* _What the exercise asks_: Copy out exactly the lines below that run from the one holding "Click the analysis mode table icon" to the one holding "Open the external", keeping both of those lines and no others.

== Records to process

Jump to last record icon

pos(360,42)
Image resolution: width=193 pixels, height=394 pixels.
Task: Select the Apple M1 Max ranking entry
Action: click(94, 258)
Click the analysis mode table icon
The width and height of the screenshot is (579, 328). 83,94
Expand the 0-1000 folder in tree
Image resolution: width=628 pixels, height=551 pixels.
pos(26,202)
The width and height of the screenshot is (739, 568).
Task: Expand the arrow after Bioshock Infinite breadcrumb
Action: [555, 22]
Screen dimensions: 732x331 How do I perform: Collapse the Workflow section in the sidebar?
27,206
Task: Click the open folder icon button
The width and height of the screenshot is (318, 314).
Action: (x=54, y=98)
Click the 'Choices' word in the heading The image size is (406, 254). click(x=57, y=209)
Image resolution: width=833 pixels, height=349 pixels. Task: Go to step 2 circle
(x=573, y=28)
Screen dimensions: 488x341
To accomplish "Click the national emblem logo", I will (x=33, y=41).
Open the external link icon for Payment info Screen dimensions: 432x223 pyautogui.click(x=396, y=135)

====
== Records to process

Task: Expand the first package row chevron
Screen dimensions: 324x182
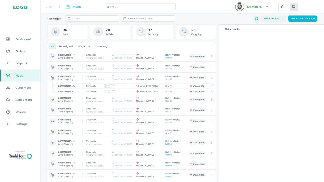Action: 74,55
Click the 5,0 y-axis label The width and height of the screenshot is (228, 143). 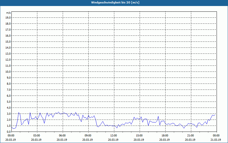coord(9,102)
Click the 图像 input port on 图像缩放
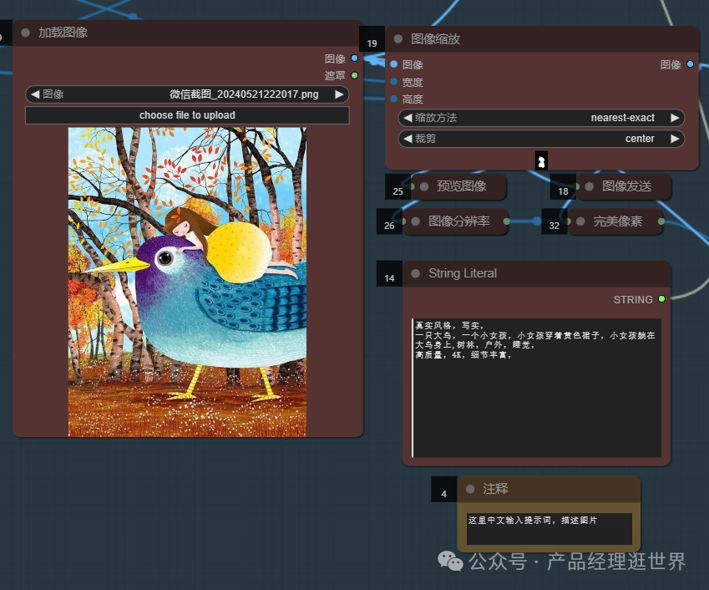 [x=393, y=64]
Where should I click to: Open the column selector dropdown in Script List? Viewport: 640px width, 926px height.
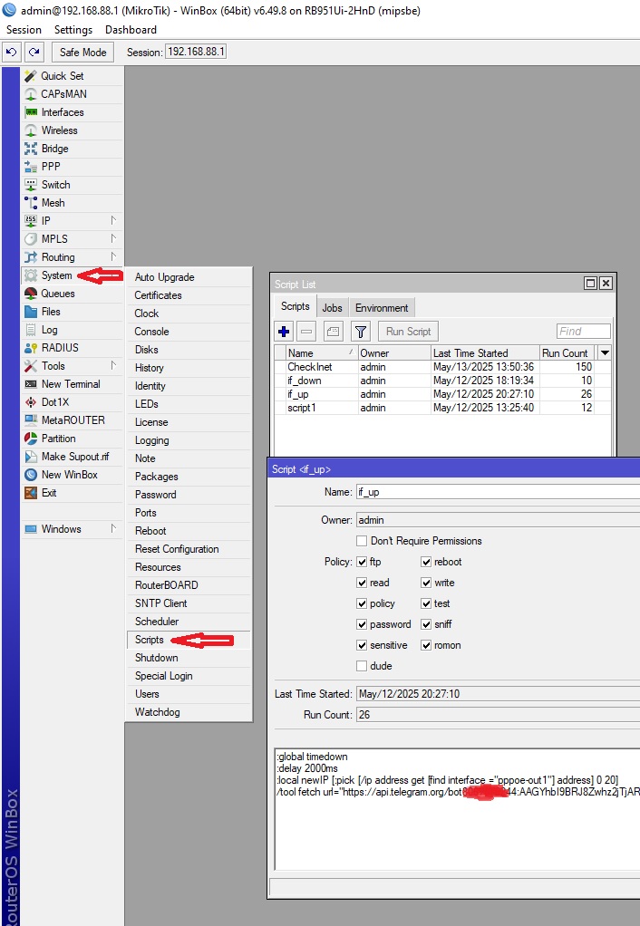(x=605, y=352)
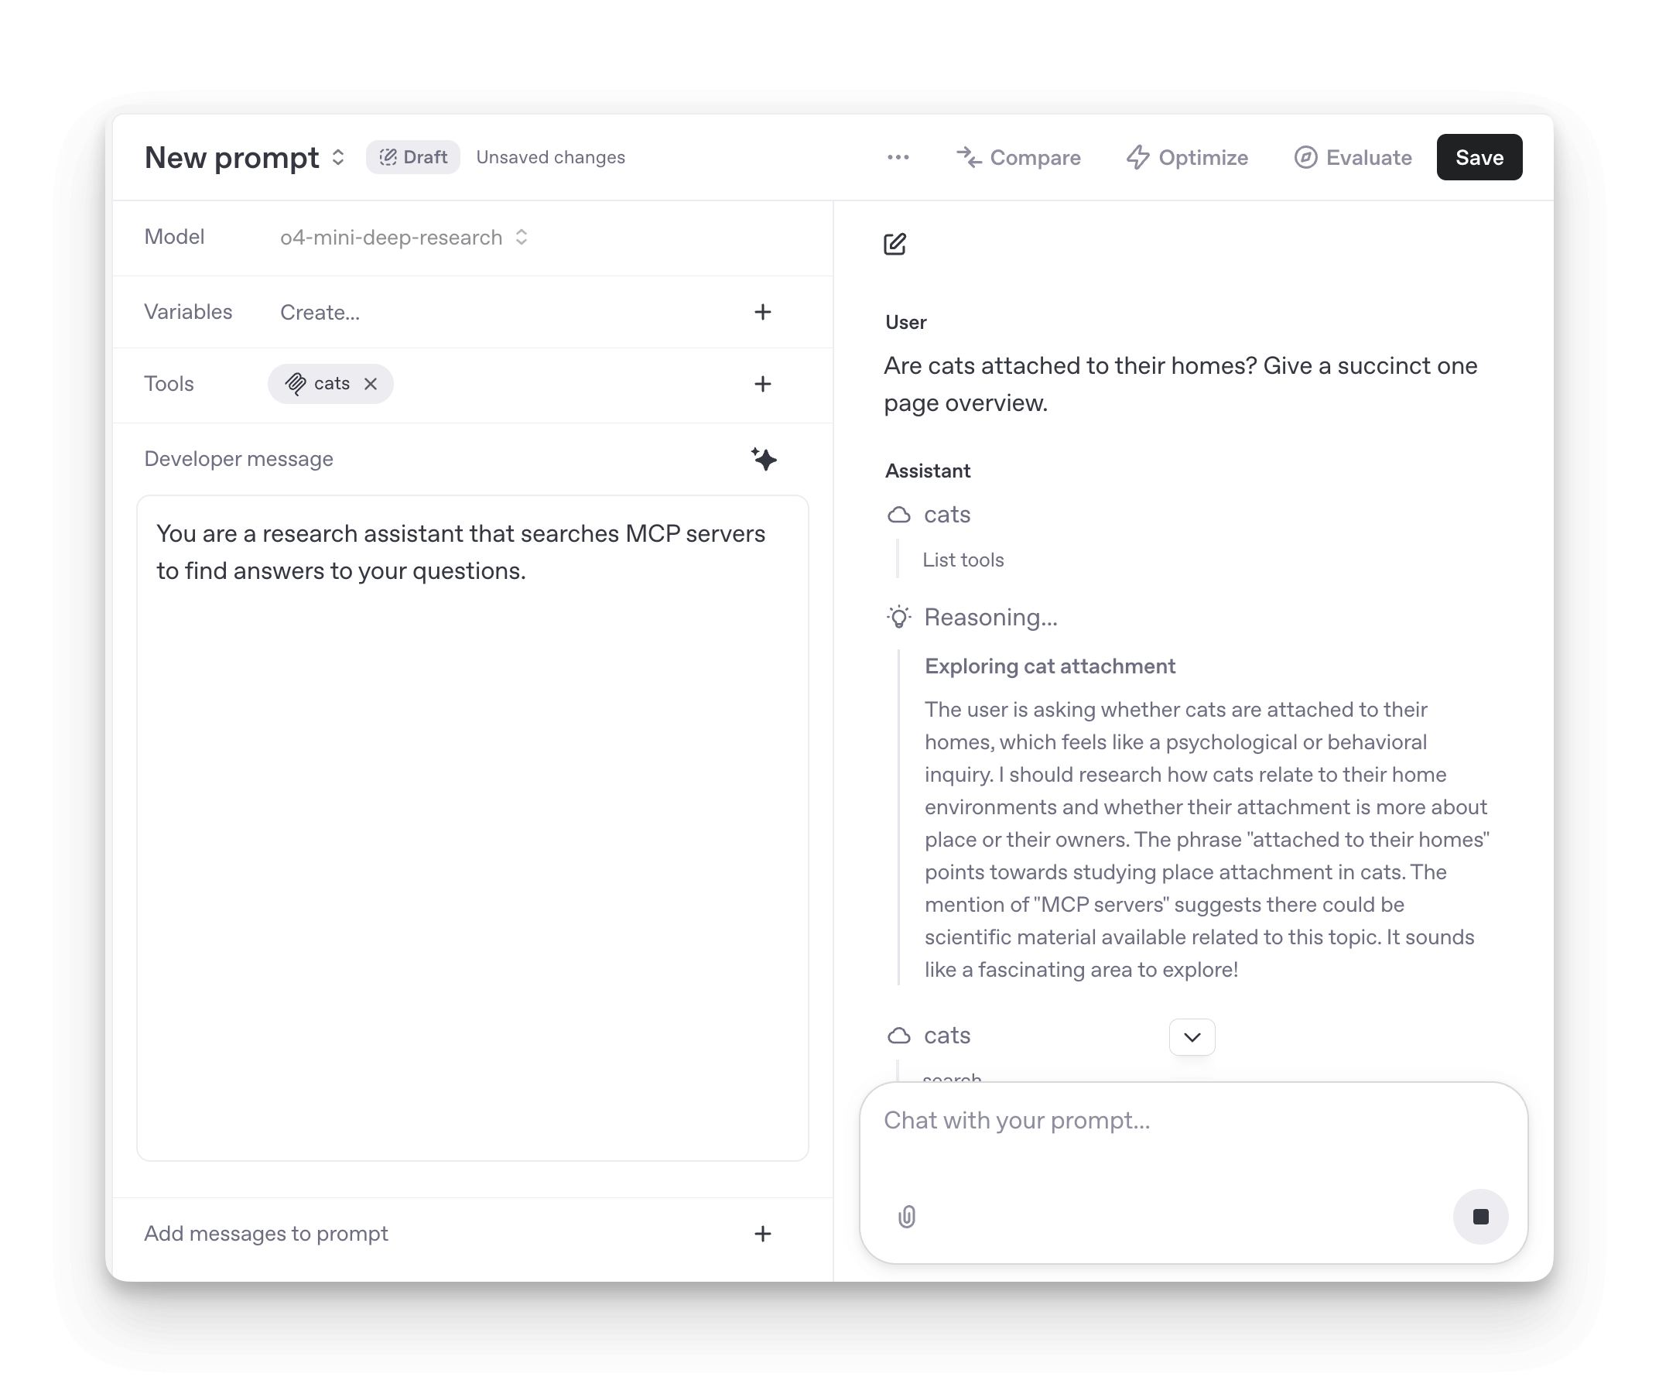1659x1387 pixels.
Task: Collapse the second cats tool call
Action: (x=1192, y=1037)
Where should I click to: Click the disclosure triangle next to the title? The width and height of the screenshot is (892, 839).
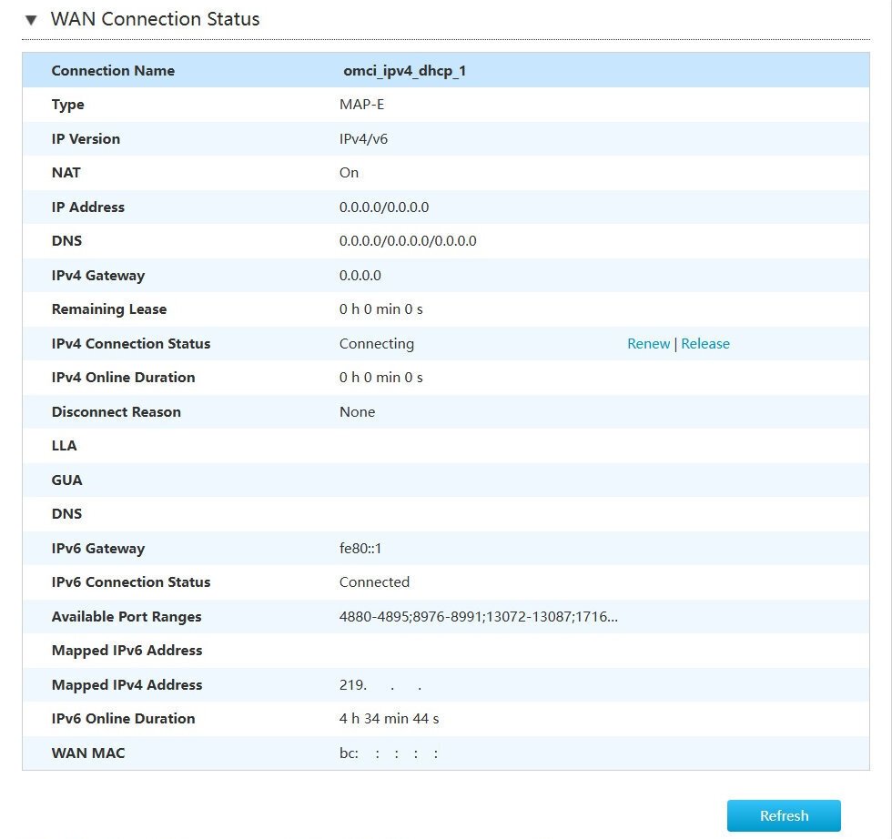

====

* _Answer to the exercise_:
Click the analysis mode table icon
The width and height of the screenshot is (579, 328). 83,94
Expand the 0-1000 folder in tree
Image resolution: width=628 pixels, height=551 pixels.
pos(26,202)
The width and height of the screenshot is (739, 568).
Task: Expand the arrow after Bioshock Infinite breadcrumb
Action: [555, 22]
Screen dimensions: 732x331 How do I perform: Collapse the Workflow section in the sidebar?
27,206
Task: Click the open folder icon button
The width and height of the screenshot is (318, 314).
Action: (x=54, y=98)
Click the 'Choices' word in the heading The image size is (406, 254). click(x=57, y=209)
Image resolution: width=833 pixels, height=349 pixels. Task: Go to step 2 circle
(x=573, y=28)
Screen dimensions: 488x341
To accomplish "Click the national emblem logo", I will (x=33, y=41).
Open the external link icon for Payment info Screen dimensions: 432x223 pyautogui.click(x=396, y=135)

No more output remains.